(Item-finding entries)
********

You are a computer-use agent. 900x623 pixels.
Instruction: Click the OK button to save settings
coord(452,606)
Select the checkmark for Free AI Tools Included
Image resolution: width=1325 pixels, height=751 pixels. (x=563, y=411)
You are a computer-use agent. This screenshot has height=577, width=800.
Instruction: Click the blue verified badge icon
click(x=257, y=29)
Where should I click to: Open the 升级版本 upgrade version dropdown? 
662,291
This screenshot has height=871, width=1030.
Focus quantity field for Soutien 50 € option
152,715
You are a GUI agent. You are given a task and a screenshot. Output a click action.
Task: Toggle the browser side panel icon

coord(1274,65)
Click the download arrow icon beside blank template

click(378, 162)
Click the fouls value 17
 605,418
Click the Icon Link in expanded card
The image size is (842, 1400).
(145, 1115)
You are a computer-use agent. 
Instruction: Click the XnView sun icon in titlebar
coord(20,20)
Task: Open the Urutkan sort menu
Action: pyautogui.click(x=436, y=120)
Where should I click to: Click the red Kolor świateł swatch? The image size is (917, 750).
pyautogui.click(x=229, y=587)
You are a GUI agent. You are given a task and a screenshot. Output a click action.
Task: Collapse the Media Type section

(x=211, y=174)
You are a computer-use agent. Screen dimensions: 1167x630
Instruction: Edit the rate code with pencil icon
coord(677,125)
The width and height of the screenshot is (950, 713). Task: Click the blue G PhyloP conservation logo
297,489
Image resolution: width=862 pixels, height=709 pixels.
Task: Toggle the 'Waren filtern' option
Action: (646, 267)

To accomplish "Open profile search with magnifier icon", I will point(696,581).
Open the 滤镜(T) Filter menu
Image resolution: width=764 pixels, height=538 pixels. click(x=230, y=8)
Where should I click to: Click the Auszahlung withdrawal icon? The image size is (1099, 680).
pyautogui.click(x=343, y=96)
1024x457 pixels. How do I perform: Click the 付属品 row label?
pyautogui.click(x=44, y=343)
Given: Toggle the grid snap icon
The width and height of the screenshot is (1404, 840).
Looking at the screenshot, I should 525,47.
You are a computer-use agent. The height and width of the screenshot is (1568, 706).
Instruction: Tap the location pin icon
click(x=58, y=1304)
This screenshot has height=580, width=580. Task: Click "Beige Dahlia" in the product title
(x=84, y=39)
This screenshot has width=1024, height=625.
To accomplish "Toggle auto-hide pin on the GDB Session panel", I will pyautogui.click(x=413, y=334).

********

Please copy the lines that run from the start of the entries through the line containing "Image resolution: width=1325", both included, reproducing each one precisely.

You are a computer-use agent. 900x623 pixels.
Instruction: Click the OK button to save settings
coord(452,606)
Select the checkmark for Free AI Tools Included
Image resolution: width=1325 pixels, height=751 pixels. (x=563, y=411)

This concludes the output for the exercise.